Paula: Eu não quero falar contra o casamento, mas contra o casamento nesse formato tradicional, que traz uma série de regras pré-determinadas de comportamento "adequado". O que eu quero sempre enfatizar é que não é legal acreditar em tudo o que nos disseram sem questionar. Acho que o "almoço de domingo" vem junto com o "morar na mesma casa", "dormir na mesma cama", "só sair juntos", "só ter amigos casados", "ela cuida da casa eu do dinheiro", e outras tantas coisas que podem ser prazerosas se não forem "obrigatórias". E, principalmente, gostaria que as pessoas, nesse espaço, expusessem idéias novas, novas formas de lidar com essas questões. É claro que há momentos em que os homens têm que estar com homens, e as mulheres com as mulheres. Esse caso do almoço que citei é típico. Mulheres "sobram" quando vários homens fanáticos por futebol torcem desesperadamente pelo seu time. Não há problema nisso. O problema é se forçar a barra para estar juntos, num momento que não é adequado. Acredito, sim, que a união de duas pessoas pode ser algo muito bom. Acho filhos algo maravilhoso. Na minha vida foram um verdadeiro marco, me transformaram em alguém muito melhor. Acho fundamental ser mãe. Só não acho legal quando querem me fazer acreditar em coisas que não existem. Se minha família é unida e feliz, não vai ser o almoço de domingo que abalará sua estrutura. Eu estou procurando um caminho pra viver melhor.
O Dalai Lama diz que o amor romântico não leva à felicidade. E eu acredito nisso, porque o romantismo traz todas essa "regras" de como devem se comportar pessoas que se amam. E quando essas expectativas são frustradas, as pessoas se sentem infelizes e acham que não são amadas. Mas o amor deve ser algo muito além de qualquer norma de comportamento. Deve ser algo que solta, que liberta, que aceita que o outro seja como é.
Nossas antepassadas nos passaram, e aos homens, a idéia de que a mulher que ama cuida, protege, alimenta, etc... Mas eu acho que não é necessariamente assim. Eu acho que a mulher que ama, ama. E quer que todos sejam felizes, do seu jeito!
Obrigada pelo seu comentário, e continue sempre questionando!
Beijão!
Analú

Anônimo disse...

Hahahahahahaha
Primeiro tia Nalú, eu adoreeeei sua ilustração!
Segundo, eu tenho vontade de casar, constituir uma família.....e tudo que vem na bagagem. Mas confesso, q às vezes me pego em situações, q me fazem gastar um bom tempo pensando: "mas como é, realmente, que eu vou fazer para dormir todas as noites com um ronco do meu lado?"

Tarefas propostas:
[A] Resuma em duas frases o texto sobre casamento.
[B] No texto sobre casamento, quais expressões entre aspas são apontadas como coisas que vêm junto com o "almoço de domingo"? Liste todas.
[C] Retome o texto sobre casamento, dando continuidade a partir da última frase apresentada.
As linhas que aparecem depois deste trecho não serão necessárias.

Linhas listadas:

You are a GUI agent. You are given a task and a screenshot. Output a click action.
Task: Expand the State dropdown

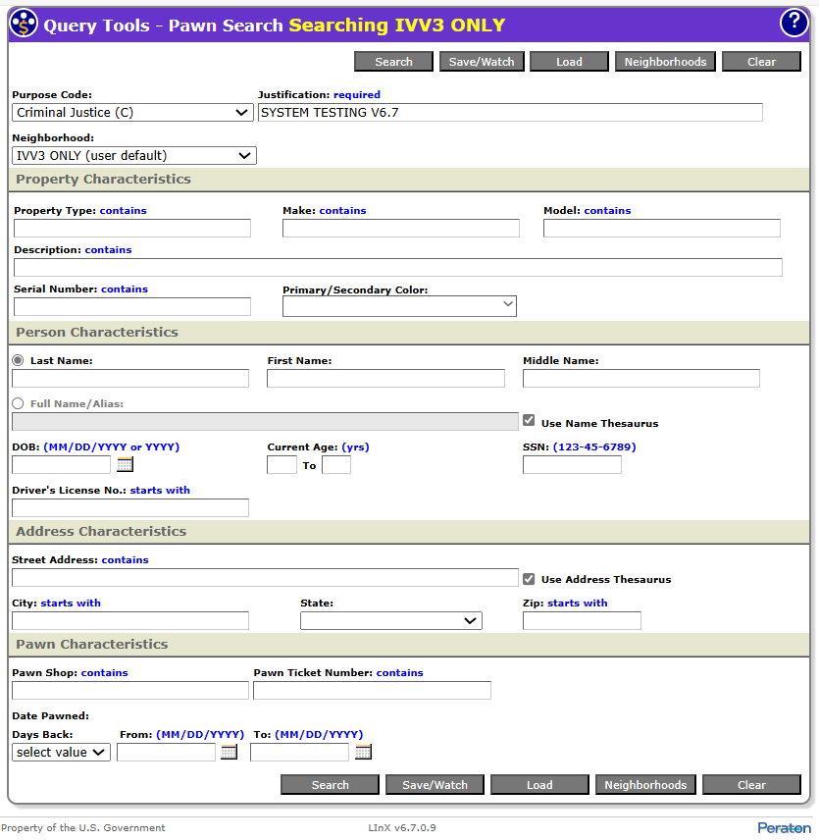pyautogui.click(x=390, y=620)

...

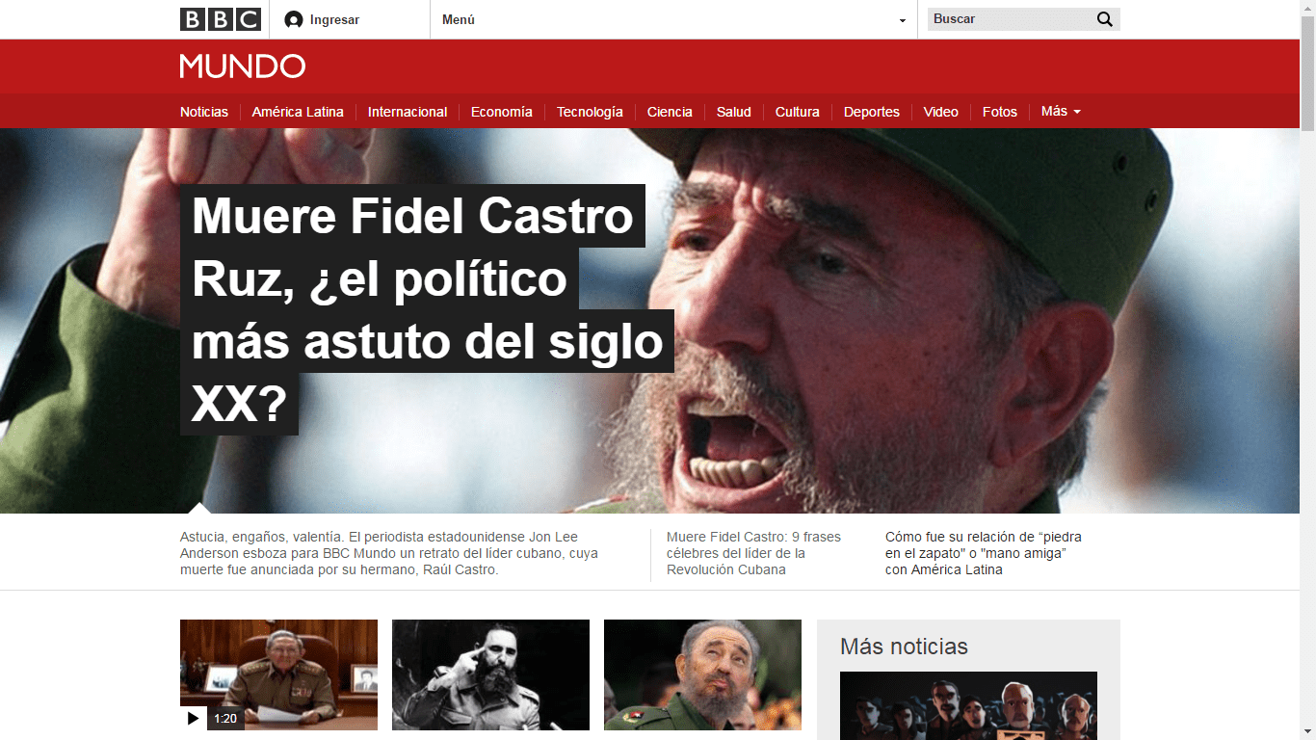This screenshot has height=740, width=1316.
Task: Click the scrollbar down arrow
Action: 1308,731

==

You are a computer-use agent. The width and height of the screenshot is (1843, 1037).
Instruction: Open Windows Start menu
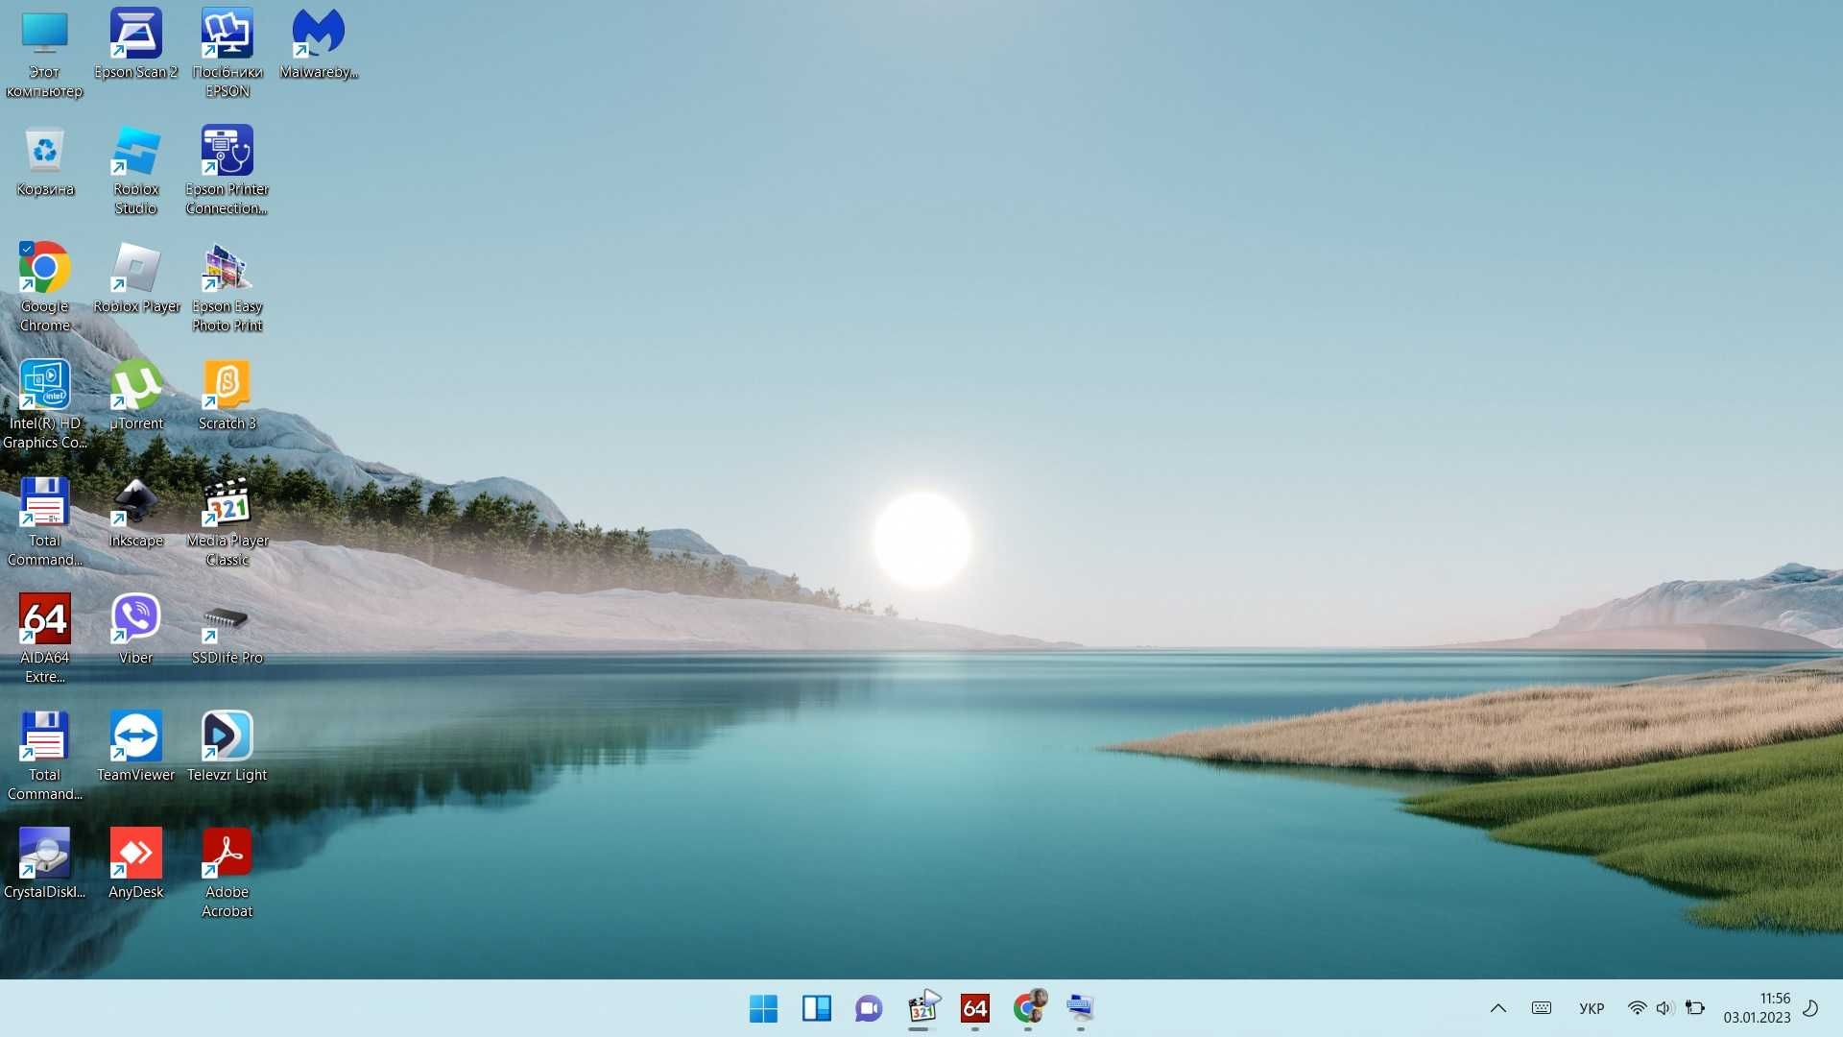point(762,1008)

Respostas das tarefas:
[A] O texto critica não o casamento em si, mas o casamento no formato tradicional, com regras tidas como obrigatórias, como o almoço de domingo e morar na mesma casa, embora reconheça que a união de duas pessoas pode ser algo muito bom e que os filhos são maravilhosos. Citando o Dalai Lama, afirma que o amor romântico não leva à felicidade e que o amor deve libertar e aceitar o outro como é; em seguida, um comentário anônimo expressa a vontade de casar e a dúvida sobre dormir todas as noites ao lado de um ronco.

[B]
- "morar na mesma casa"
- "dormir na mesma cama"
- "só sair juntos"
- "só ter amigos casados"
- "ela cuida da casa eu do dinheiro"

[C]
Eu que sou filha única, não muito acostumada a dividir meu espaço, vejo ess divisão de cama acompanhada de barulhos como um problema concreto....rs
Acho que as pessoas quando se casam, devem juntar e dividir os seus ideais, planos, sonhos, almas.....e não o espaço físico!
De uma coisa eu tenho certeza, eu n vou no benheiro com ninguém me olhando porque quer aproveitar pra fazer a barba jamais! Levanto a bandeira do romantismo sim, mas um romantismo modernizado, com mais bom senso e menos ragras ultrapassadas.
Mas q eu ainda quero um marido eu quero.....rs

Anônimo disse...

Olá! Tenho acompanhado os mais diversos blogs.. e dia desses passei por aqui..
Não resistí em deixar um pequeno comentário sobre os "almoços de domingo"..rs
Tenho praticamente a sua idade e também fui criada pra casar etc etc, o que também aconteceu.. e me separei..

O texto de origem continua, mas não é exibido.